The hardest and biggest change for our family was me going back to work.  Sure I had worked on and off during my marriage but usually part time and often at home so I could still be there to focus on the kids.  It’s a huge difference compared to Mom has a full time job a career even that she is trying get promotions and grow because she is supporting the family now.  Mom was no longer there to help with homework.  Daycare, after school club became our lives instead of the park and play dates.  Tears usually mine over missing school events.  A life that if it’s not on the calender it won’t happen because Mom is stretched as thin as she can humanly go.  Our lives are on a schedule the kids have learnt how to be more responsible because Mom physically can’t just come rescue them.  I did not sign up to be a working mom but I did sign up to raise independent responsible kids who understand the importance of working for our goals and I get to lead by example.

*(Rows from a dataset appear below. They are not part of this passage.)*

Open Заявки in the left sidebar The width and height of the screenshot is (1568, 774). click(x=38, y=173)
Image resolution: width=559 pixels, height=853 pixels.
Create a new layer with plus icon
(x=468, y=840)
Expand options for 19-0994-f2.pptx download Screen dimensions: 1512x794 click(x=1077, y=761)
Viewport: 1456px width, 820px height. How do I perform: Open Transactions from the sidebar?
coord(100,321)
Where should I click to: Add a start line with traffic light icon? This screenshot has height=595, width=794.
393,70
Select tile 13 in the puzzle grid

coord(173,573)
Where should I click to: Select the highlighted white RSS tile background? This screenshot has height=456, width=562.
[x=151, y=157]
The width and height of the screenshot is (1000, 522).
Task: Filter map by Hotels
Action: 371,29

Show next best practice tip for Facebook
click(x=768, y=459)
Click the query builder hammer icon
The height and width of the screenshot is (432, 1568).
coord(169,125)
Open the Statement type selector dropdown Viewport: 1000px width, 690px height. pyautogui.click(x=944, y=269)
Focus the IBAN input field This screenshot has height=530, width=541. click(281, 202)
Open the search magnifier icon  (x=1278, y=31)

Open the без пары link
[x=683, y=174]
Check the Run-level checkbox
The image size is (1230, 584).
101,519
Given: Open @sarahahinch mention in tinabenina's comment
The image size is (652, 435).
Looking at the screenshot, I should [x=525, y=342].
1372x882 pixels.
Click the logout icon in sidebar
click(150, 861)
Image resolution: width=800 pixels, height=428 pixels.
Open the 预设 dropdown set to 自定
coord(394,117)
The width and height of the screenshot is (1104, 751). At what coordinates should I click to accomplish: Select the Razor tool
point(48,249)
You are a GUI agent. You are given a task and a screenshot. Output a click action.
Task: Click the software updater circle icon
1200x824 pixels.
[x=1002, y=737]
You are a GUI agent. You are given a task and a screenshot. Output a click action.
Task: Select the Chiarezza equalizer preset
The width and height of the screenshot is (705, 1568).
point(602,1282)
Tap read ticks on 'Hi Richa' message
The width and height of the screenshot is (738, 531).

Being single is hard after years of having a spouse to go every where with you.  It was hard for months I did not go out for dinner, I was not comfortable eating out alone with the kids, I didn’t want to date and my married friends went out with their husbands.  It took a while for me to find my tribe.  I have strengthened friendships with married friends we now have a monthly girls night out which they need as much as me, I also have new single momma friends who are on this journey with me.  I have friends – not mothers if my kids friends or wives of my husbands colleagues but people who like me for me and just me.  I have started dating now as well.  Between friends and dating I have a social life again, I am trying new places I never would have before, discovering new things about myself and most of all having fun.  I did not sign up to be single and dating in my 30’s.  But I did sign up to live life to the fullest and now I am.

So no this is not how I imagined my life would look at 34.  As I sit here writing this in the dark with two sleeping kids in my bed because they heard something outside.  No this is not the life I signed up for – its better.